What you will do
Rewrite all of the data below, replacing each occurrence of "icon" with "button" and keeping everything else the same. Leave the pictures out of your answer.

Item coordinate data
■ ■ ■ ■ ■
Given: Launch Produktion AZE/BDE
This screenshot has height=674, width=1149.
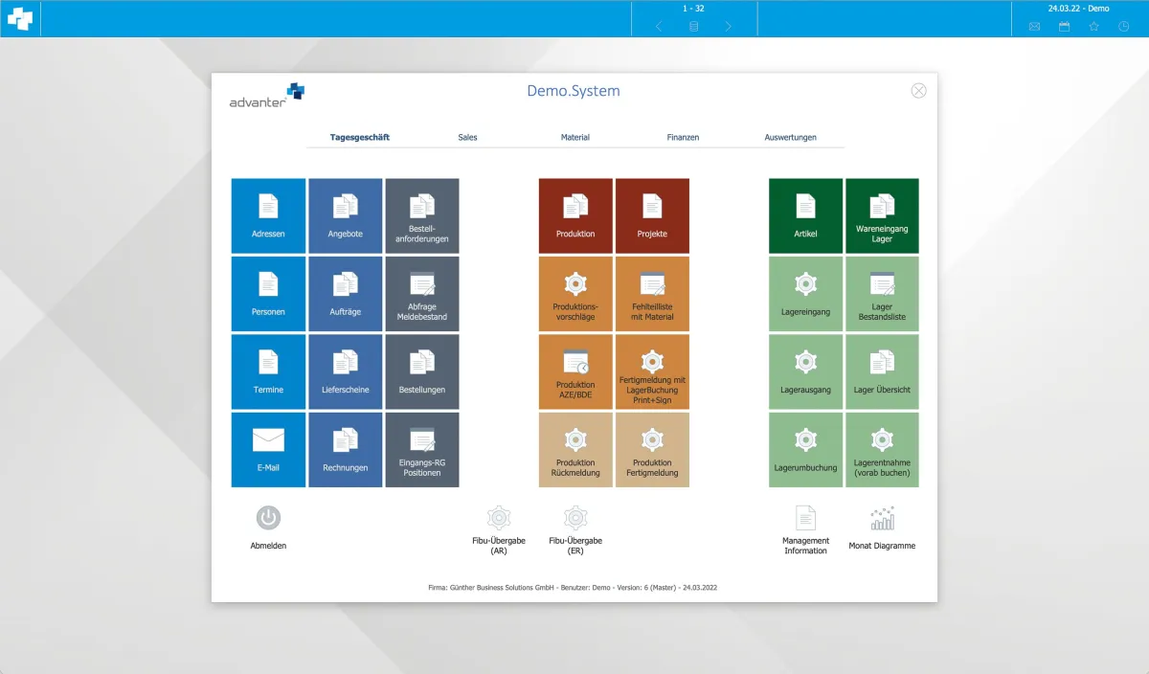Looking at the screenshot, I should 575,371.
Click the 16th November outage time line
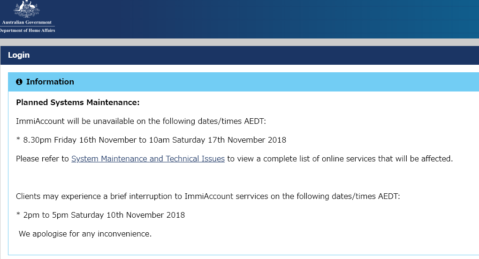479x259 pixels. (x=151, y=140)
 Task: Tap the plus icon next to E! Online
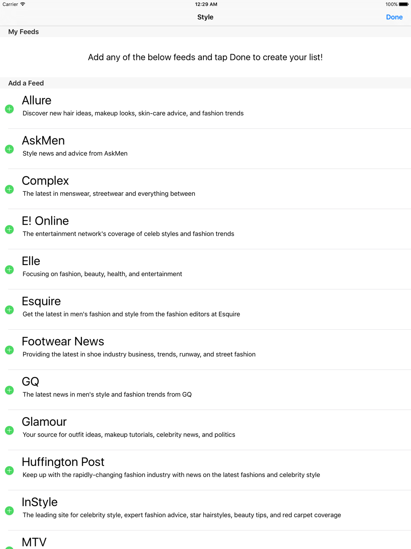click(x=9, y=230)
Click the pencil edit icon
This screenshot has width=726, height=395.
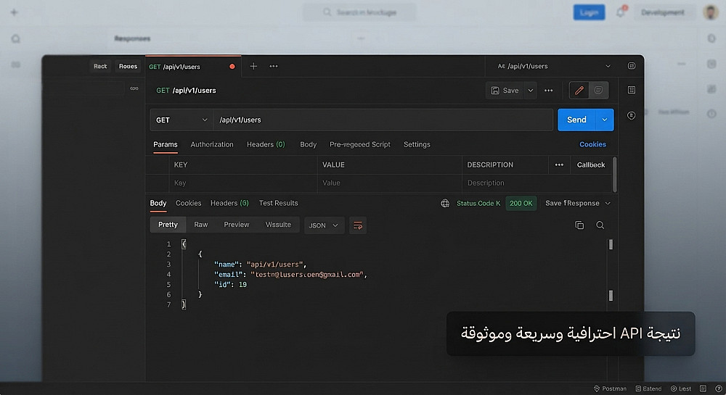click(579, 91)
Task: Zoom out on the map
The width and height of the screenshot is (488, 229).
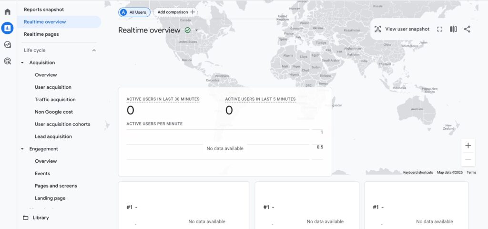Action: tap(468, 159)
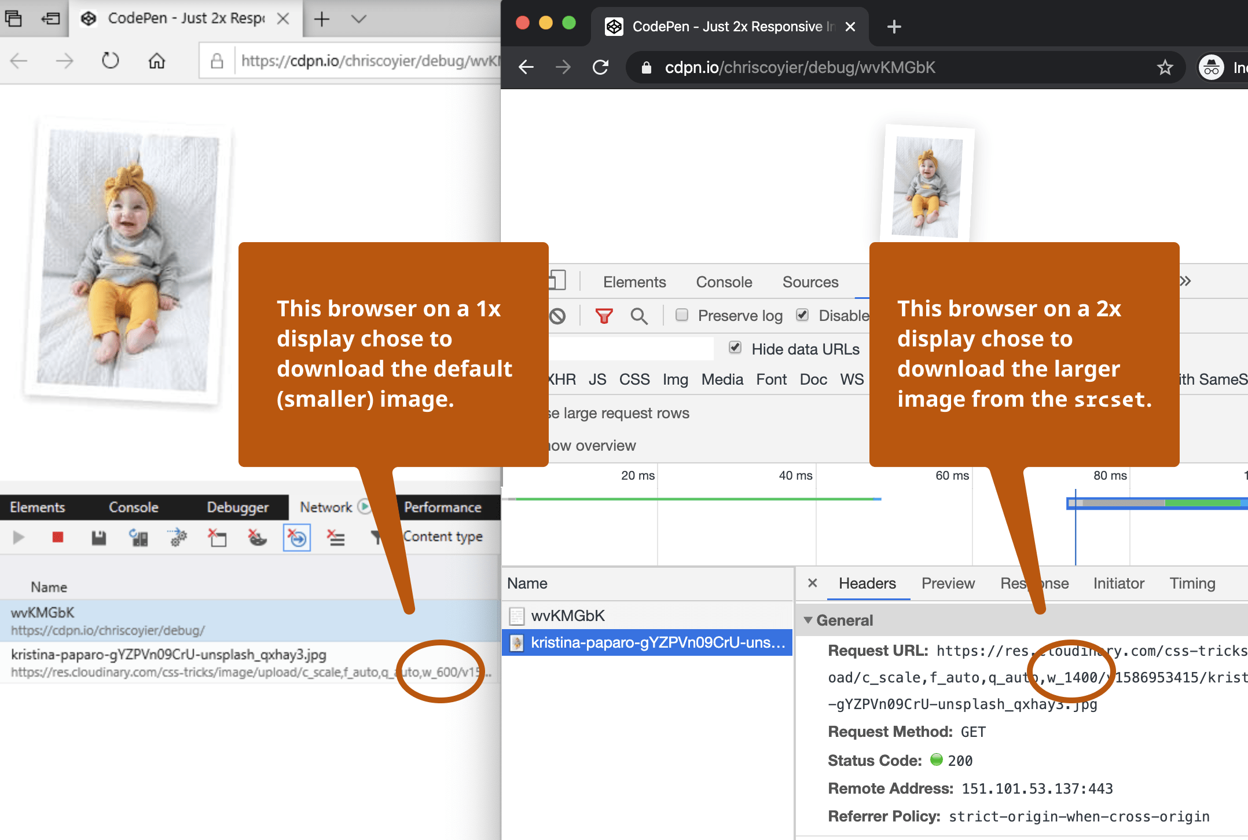Select the wvKMGbK request in Chrome
Image resolution: width=1248 pixels, height=840 pixels.
pos(567,615)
■ ■ ■ ■ ■
Solution to this task
Given: Launch Produktion AZE/BDE
This screenshot has height=674, width=1149.
Looking at the screenshot, I should 575,371.
Click the 16th November outage time line
479x259 pixels. (x=151, y=140)
 Task: Tap the plus button next to E! Online
click(x=9, y=230)
Click the pencil edit button
This screenshot has width=726, height=395.
click(579, 91)
Task: Zoom out on the map
The width and height of the screenshot is (488, 229).
Action: tap(468, 159)
Select the wvKMGbK request in Chrome
Image resolution: width=1248 pixels, height=840 pixels.
pos(567,615)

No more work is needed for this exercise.